[Records from a data collection]
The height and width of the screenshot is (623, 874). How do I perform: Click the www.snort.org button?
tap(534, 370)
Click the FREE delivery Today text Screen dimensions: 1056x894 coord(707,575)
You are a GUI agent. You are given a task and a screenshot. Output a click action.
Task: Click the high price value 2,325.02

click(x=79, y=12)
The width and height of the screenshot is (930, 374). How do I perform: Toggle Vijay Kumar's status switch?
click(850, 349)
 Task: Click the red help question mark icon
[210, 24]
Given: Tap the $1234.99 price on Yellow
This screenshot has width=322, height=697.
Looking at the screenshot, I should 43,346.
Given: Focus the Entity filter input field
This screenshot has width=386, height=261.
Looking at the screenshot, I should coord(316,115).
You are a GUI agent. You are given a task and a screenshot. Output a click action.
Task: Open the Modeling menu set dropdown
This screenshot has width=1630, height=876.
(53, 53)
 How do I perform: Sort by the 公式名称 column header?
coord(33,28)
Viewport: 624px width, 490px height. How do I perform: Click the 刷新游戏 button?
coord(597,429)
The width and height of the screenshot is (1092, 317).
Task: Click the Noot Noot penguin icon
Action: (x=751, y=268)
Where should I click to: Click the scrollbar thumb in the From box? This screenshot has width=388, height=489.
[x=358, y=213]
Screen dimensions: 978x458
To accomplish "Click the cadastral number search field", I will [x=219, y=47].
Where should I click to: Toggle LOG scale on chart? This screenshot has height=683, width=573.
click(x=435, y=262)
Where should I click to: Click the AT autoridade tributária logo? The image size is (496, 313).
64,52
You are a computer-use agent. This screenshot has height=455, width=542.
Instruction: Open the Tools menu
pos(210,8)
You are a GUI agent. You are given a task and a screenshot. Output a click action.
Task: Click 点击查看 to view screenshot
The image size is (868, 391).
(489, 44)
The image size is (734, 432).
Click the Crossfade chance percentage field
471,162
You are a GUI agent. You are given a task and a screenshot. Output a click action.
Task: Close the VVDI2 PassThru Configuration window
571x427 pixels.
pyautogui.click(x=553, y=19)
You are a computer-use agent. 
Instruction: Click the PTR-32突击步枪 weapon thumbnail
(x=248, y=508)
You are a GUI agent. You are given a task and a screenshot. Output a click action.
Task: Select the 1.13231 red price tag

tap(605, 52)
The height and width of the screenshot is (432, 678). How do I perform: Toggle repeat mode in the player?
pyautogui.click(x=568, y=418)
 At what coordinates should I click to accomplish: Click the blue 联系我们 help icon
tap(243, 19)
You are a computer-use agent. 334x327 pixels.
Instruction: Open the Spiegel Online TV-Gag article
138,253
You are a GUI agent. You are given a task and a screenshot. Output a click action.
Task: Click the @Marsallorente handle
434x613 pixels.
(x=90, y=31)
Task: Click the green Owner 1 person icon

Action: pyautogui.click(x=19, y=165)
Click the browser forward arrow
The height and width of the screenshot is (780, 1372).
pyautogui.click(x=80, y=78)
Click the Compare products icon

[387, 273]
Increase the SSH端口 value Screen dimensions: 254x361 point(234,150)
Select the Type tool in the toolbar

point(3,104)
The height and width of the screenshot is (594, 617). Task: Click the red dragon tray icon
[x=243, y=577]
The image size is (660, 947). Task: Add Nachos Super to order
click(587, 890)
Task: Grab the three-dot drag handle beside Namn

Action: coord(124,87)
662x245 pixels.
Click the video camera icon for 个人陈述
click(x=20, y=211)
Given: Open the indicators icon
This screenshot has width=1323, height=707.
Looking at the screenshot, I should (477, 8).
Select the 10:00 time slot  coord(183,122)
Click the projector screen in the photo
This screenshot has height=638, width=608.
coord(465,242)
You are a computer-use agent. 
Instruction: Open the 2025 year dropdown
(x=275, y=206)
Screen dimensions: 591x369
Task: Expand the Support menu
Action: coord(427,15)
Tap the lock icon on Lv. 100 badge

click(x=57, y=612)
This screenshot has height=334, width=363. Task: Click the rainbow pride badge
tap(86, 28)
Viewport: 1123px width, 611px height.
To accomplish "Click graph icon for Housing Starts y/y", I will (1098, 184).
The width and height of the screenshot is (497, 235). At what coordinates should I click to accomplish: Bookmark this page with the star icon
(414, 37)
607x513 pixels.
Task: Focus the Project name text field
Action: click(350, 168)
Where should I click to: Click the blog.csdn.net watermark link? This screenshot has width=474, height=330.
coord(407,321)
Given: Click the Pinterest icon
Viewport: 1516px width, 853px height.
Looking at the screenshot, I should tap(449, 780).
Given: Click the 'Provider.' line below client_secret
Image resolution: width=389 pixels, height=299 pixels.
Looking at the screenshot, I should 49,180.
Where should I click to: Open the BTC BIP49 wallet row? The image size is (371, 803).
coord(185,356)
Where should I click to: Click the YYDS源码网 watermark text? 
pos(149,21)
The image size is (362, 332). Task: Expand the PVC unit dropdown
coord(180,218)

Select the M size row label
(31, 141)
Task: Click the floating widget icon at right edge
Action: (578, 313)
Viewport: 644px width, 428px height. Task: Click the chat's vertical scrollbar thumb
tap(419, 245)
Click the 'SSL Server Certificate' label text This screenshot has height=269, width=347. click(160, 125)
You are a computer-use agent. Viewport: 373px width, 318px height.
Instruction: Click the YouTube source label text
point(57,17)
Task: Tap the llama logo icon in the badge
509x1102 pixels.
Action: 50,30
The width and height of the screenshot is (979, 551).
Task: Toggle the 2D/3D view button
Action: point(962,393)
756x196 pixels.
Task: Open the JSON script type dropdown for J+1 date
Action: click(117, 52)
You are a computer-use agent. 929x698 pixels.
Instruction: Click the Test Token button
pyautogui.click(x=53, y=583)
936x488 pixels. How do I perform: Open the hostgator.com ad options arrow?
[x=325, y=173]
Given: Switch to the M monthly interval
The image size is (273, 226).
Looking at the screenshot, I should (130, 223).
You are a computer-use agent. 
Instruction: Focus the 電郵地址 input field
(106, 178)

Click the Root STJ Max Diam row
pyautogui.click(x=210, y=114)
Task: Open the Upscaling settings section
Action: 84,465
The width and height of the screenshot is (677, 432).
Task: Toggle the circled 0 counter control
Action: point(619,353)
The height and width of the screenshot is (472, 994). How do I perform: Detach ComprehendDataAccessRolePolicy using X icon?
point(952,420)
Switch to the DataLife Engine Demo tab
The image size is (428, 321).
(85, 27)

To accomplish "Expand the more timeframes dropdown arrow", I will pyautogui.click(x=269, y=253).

TASK OBJECTIVE: From the line containing "Click the 'SSL" to the final line of the entries, print every line exactly and nothing else.

ANSWER TO THIS EXERCISE:
Click the 'SSL Server Certificate' label text This screenshot has height=269, width=347. click(160, 125)
You are a computer-use agent. Viewport: 373px width, 318px height.
Instruction: Click the YouTube source label text
point(57,17)
Task: Tap the llama logo icon in the badge
509x1102 pixels.
Action: 50,30
The width and height of the screenshot is (979, 551).
Task: Toggle the 2D/3D view button
Action: point(962,393)
756x196 pixels.
Task: Open the JSON script type dropdown for J+1 date
Action: click(117, 52)
You are a computer-use agent. 929x698 pixels.
Instruction: Click the Test Token button
pyautogui.click(x=53, y=583)
936x488 pixels. How do I perform: Open the hostgator.com ad options arrow?
[x=325, y=173]
Given: Switch to the M monthly interval
The image size is (273, 226).
Looking at the screenshot, I should (130, 223).
You are a computer-use agent. 
Instruction: Focus the 電郵地址 input field
(106, 178)

Click the Root STJ Max Diam row
pyautogui.click(x=210, y=114)
Task: Open the Upscaling settings section
Action: 84,465
The width and height of the screenshot is (677, 432).
Task: Toggle the circled 0 counter control
Action: point(619,353)
The height and width of the screenshot is (472, 994). How do I perform: Detach ComprehendDataAccessRolePolicy using X icon?
point(952,420)
Switch to the DataLife Engine Demo tab
The image size is (428, 321).
(85, 27)

To accomplish "Expand the more timeframes dropdown arrow", I will pyautogui.click(x=269, y=253).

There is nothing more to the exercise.